Actually they used to make some ship hulls out of concrete. 
There used to be an old concrete hull boat moored in Bayou Chico. Not sure what became of it.


----------



## Big E Nuff

Back in the 70's I had a marina next to the Bayou Chico Bridge where we hauled boats and worked on them. There was a 30 to 40' Sailboat that was made out of, what they called Farious Cement. Might be misspelled but how it was pronounced. It looked a lot like a wooden hull until you got close to it and it is probably around today...


----------



## sealark

Big E Nuff said:


> Back in the 70's I had a marina next to the Bayou Chico Bridge where we hauled boats and worked on them. There was a 30 to 40' Sailboat that was made out of, what they called Farious Cement. Might be misspelled but how it was pronounced. It looked a lot like a wooden hull until you got close to it and it is probably around today...


That Marina was Runyan's shipyard on the North side of old bridge. That sailboat was tied there from an insurance co. It sank 3 times and then was clam shelled with a crane and is now buried in the yard at the old Runyans shipyard. I Dove on it for raising two times. Then insurance said no more. The hull was wood if it's the same sailboat.


----------



## jack2

just found this. ya'll probably already read it but it was interesting to me.

https://www.pnj.com/story/news/loca...rubble-could-used-artificial-reefs/761700002/

jack


----------



## Boat-Dude

https://www.pensacolafishingforum.com/f21/pensacola-bay-bridge-contractor-test-use-rubble-907146/


----------



## Big E Nuff

sealark said:


> That Marina was Runyan's shipyard on the North side of old bridge. That sailboat was tied there from an insurance co. It sank 3 times and then was clam shelled with a crane and is now buried in the yard at the old Runyans shipyard. I Dove on it for raising two times. Then insurance said no more. The hull was wood if it's the same sailboat.



No my marina was a wee bit smaller than Runyan's. Mine was Five Flags Marina on the other side of Bayou Chico, where Berkin's (I think that's it) Marine is, straight across from the Baheamar or the Oar House Restaurant. Anyway the boat was owned by Lt. Lynch with the Sheriffs Dept back then. He spent a lot of time and money trying to restore and keep it a float. I gave him a few months free slip rental to tie it up out of the way to work on it.


----------



## capt.joe

We are supposed to tow all of it out and dump the material. 5-6 days a week depending on wx. Standing by for the first load a few days now. Just put a new tow wire on and hired an extra hand.


----------



## Cobiacatcher

sealark said:


> I also hope when they put the sections down they dump pilings first and then put the sections on top of the pilings to create spaces and keeping the flat sections from sinking into the sand like the area a little SE of the Pattie Barge did after 6 years. And the old Casino.
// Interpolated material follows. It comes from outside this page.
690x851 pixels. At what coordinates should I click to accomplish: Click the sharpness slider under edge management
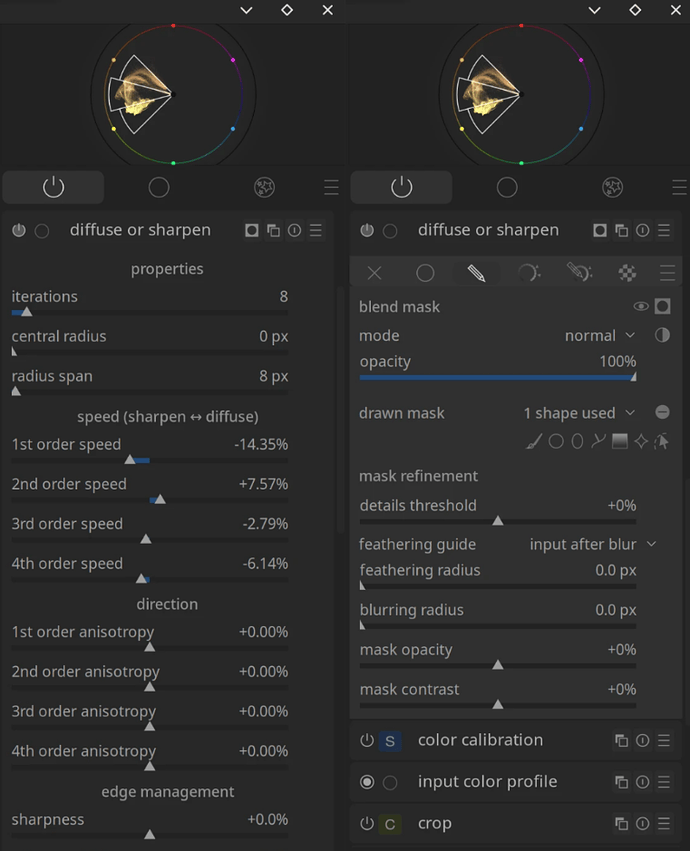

Plus grouper like to hang out under those sections !!


----------



## Boat-Dude

capt.joe said:


> We are supposed to tow all of it out and dump the material. 5-6 days a week depending on wx. Standing by for the first load a few days now. Just put a new tow wire on and hired an extra hand.





Take picks!


----------



## 4thPFFaccount

sealark said:


> Just heard they have started dismantling the old 3 mile bridge. I say sweetin the 3 barges up and make the gilcrest and 3 barges one big long reef. Turpin What do you think?
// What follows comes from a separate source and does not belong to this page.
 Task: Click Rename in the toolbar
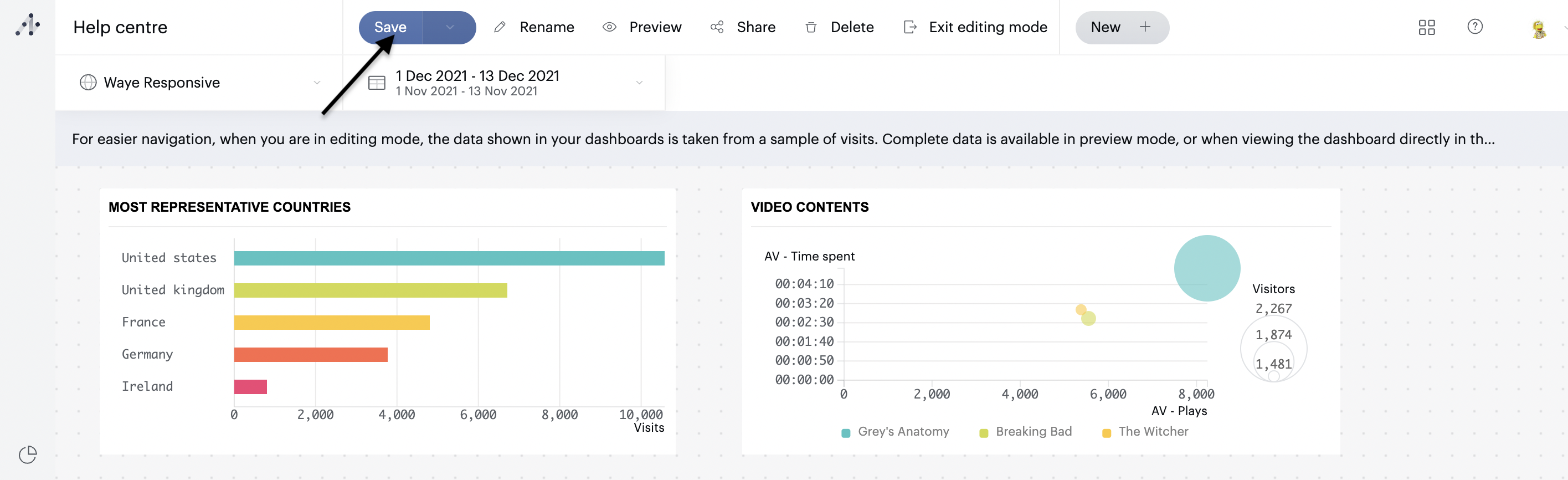point(534,27)
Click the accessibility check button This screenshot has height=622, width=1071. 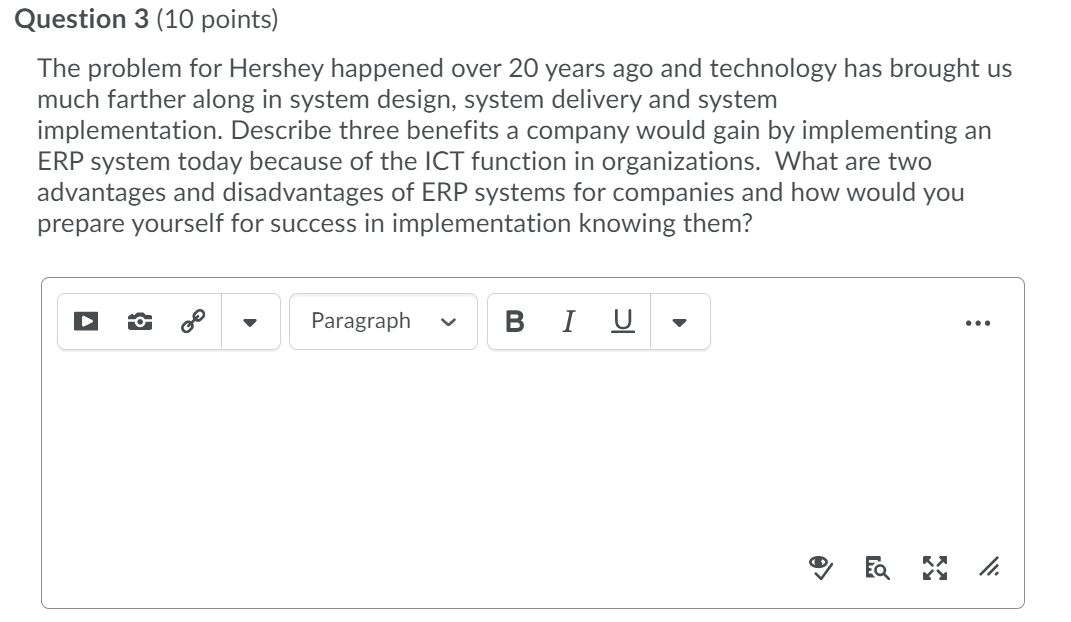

I spoke with Robert yesterday to verify and he said that some of the smaller piling pieces are intended to go at 3 barges to reinforce that reef area and bulk still intended for inside if the Escambia South East reef as earlier said...


----------



## Hangover

4thPFFaccount said:


> It will be put within this area as explained to me at the EMAC meeting this past Monday when I asked Robert about the progress. Robert is directly involved and indicated Skanska is meant to be doing this almost immediately... this particular area is listed in the reef area on the Escambia County website and available to all...


Observations & questions:

-Are the NRDA sites on the west or left hand side already down there? Or is this where they *intend to drop* the 3 Mi Bridge rubble?
-On the east or right hand side they show 3 reefs in a row on the same latitude (horizontal), are these there already? It does not agree with the interactive map on the FWC website that suggests only 1 pyramid system not 3 spaced some distance apart running East-West


We dove these for snapper season and we did ok. I did not see other boats fishing the ~125 other spots and we kinda had it to ourselves. They are generally 600 feet apart. 
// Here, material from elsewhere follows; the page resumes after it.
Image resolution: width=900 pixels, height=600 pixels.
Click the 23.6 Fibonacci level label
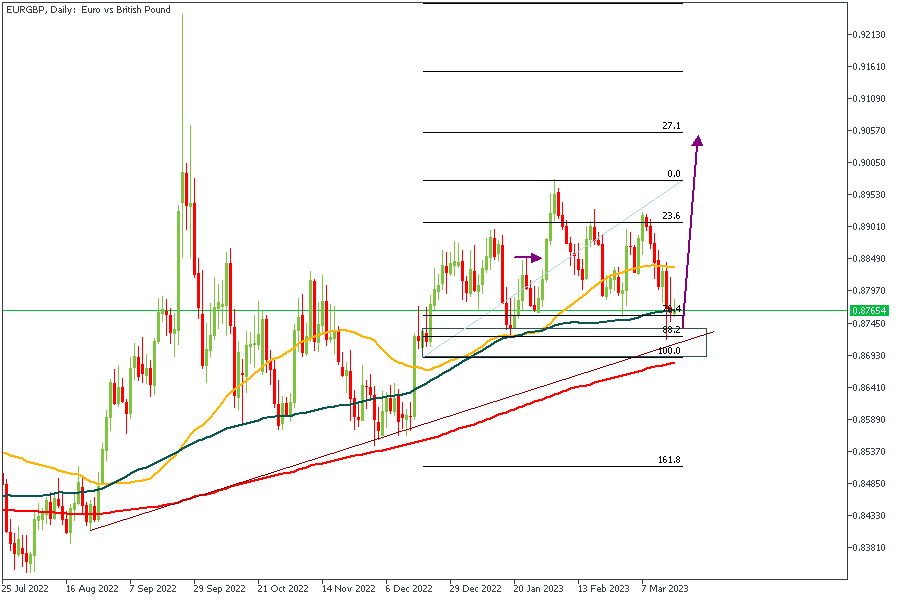point(671,216)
I predict that this area will get crowded quickly during busy weekends. 

I'm also disappointed that the state spent $11M dollars (_presumably BP money_) solely on artificial reefs that are not really dive sites. As a diver & spear fisherman I feel the dive industry was left out of this round. I can respect the decision but the wrecks that we do have are slowly going away and will soon no longer sustain the local dive industry.


----------



## Bay Ranger

As previously stated, I hope that they put those entire, flat bridge section on something before dropping them to the bottom. Otherwise, sand will eentually cover the sections and there will be no relief for habitat.


----------



## Boat-Dude

They are going to run out there as fast as they can and dump that stuff and haul ass back to get another load. It hit's the bottom how it hits the bottom. 9 out of the 10 snappers surveyed are ecstatic about their new condo's.


----------



## Snagged Line

Boat-Dude said:


> They are going to run out there as fast as they can and dump that stuff and haul ass back to get another load. It hit's the bottom how it hits the bottom. 9 out of the 10 snappers surveyed are ecstatic about their new condo's.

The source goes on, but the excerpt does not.